▶ Dataset content:
+ + +

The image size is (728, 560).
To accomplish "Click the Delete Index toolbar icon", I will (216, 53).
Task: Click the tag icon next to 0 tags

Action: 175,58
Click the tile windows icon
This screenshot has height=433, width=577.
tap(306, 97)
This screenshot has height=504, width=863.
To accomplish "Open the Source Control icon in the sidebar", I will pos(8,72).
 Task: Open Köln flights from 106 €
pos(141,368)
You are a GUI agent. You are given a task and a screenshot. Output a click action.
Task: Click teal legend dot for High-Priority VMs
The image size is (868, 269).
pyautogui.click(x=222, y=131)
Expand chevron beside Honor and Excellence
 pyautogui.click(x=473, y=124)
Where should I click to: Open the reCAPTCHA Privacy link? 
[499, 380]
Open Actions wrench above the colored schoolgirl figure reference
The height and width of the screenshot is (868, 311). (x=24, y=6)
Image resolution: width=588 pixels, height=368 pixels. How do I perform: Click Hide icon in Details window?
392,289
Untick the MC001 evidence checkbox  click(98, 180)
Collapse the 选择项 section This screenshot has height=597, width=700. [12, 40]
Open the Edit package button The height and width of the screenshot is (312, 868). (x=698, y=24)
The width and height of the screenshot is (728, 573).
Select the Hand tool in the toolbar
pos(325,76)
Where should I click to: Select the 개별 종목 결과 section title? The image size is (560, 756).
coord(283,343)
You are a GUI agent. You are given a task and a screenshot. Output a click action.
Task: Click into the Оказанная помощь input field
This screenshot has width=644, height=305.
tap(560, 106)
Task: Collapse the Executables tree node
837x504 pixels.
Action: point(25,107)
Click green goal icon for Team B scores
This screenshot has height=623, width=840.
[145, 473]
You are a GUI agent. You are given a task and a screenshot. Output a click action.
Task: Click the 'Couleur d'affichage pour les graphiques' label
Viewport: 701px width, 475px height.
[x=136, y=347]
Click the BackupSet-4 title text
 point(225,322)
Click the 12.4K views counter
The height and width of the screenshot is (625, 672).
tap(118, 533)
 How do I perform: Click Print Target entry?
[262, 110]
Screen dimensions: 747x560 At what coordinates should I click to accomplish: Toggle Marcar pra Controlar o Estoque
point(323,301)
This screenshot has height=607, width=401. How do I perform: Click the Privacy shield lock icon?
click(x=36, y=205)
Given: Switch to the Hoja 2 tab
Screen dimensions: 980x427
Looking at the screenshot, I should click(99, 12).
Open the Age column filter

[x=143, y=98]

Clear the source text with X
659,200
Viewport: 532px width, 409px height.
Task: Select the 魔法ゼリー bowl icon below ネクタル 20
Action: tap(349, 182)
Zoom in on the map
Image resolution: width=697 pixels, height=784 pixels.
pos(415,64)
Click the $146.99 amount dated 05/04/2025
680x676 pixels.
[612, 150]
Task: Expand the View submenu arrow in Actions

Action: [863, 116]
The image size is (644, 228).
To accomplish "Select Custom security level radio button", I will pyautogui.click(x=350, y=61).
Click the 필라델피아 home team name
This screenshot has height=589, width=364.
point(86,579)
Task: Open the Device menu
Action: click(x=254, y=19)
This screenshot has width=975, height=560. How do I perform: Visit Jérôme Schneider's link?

+ + +

▶ What is required: Recopy the entries above in their entirety, exactly.

▶ Task output:
The image size is (728, 560).
To accomplish "Click the Delete Index toolbar icon", I will (216, 53).
Task: Click the tag icon next to 0 tags

Action: 175,58
Click the tile windows icon
This screenshot has height=433, width=577.
tap(306, 97)
This screenshot has height=504, width=863.
To accomplish "Open the Source Control icon in the sidebar", I will pos(8,72).
 Task: Open Köln flights from 106 €
pos(141,368)
You are a GUI agent. You are given a task and a screenshot. Output a click action.
Task: Click teal legend dot for High-Priority VMs
The image size is (868, 269).
pyautogui.click(x=222, y=131)
Expand chevron beside Honor and Excellence
 pyautogui.click(x=473, y=124)
Where should I click to: Open the reCAPTCHA Privacy link? 
[499, 380]
Open Actions wrench above the colored schoolgirl figure reference
The height and width of the screenshot is (868, 311). (x=24, y=6)
Image resolution: width=588 pixels, height=368 pixels. How do I perform: Click Hide icon in Details window?
392,289
Untick the MC001 evidence checkbox  click(98, 180)
Collapse the 选择项 section This screenshot has height=597, width=700. [12, 40]
Open the Edit package button The height and width of the screenshot is (312, 868). (x=698, y=24)
The width and height of the screenshot is (728, 573).
Select the Hand tool in the toolbar
pos(325,76)
Where should I click to: Select the 개별 종목 결과 section title? The image size is (560, 756).
coord(283,343)
You are a GUI agent. You are given a task and a screenshot. Output a click action.
Task: Click into the Оказанная помощь input field
This screenshot has width=644, height=305.
tap(560, 106)
Task: Collapse the Executables tree node
837x504 pixels.
Action: point(25,107)
Click green goal icon for Team B scores
This screenshot has height=623, width=840.
[145, 473]
You are a GUI agent. You are given a task and a screenshot. Output a click action.
Task: Click the 'Couleur d'affichage pour les graphiques' label
Viewport: 701px width, 475px height.
[x=136, y=347]
Click the BackupSet-4 title text
 point(225,322)
Click the 12.4K views counter
The height and width of the screenshot is (625, 672).
tap(118, 533)
 How do I perform: Click Print Target entry?
[262, 110]
Screen dimensions: 747x560 At what coordinates should I click to accomplish: Toggle Marcar pra Controlar o Estoque
point(323,301)
This screenshot has height=607, width=401. How do I perform: Click the Privacy shield lock icon?
click(x=36, y=205)
Given: Switch to the Hoja 2 tab
Screen dimensions: 980x427
Looking at the screenshot, I should click(99, 12).
Open the Age column filter

[x=143, y=98]

Clear the source text with X
659,200
Viewport: 532px width, 409px height.
Task: Select the 魔法ゼリー bowl icon below ネクタル 20
Action: tap(349, 182)
Zoom in on the map
Image resolution: width=697 pixels, height=784 pixels.
pos(415,64)
Click the $146.99 amount dated 05/04/2025
680x676 pixels.
[612, 150]
Task: Expand the View submenu arrow in Actions

Action: [863, 116]
The image size is (644, 228).
To accomplish "Select Custom security level radio button", I will pyautogui.click(x=350, y=61).
Click the 필라델피아 home team name
This screenshot has height=589, width=364.
point(86,579)
Task: Open the Device menu
Action: click(x=254, y=19)
This screenshot has width=975, height=560. How do I perform: Visit Jérôme Schneider's link?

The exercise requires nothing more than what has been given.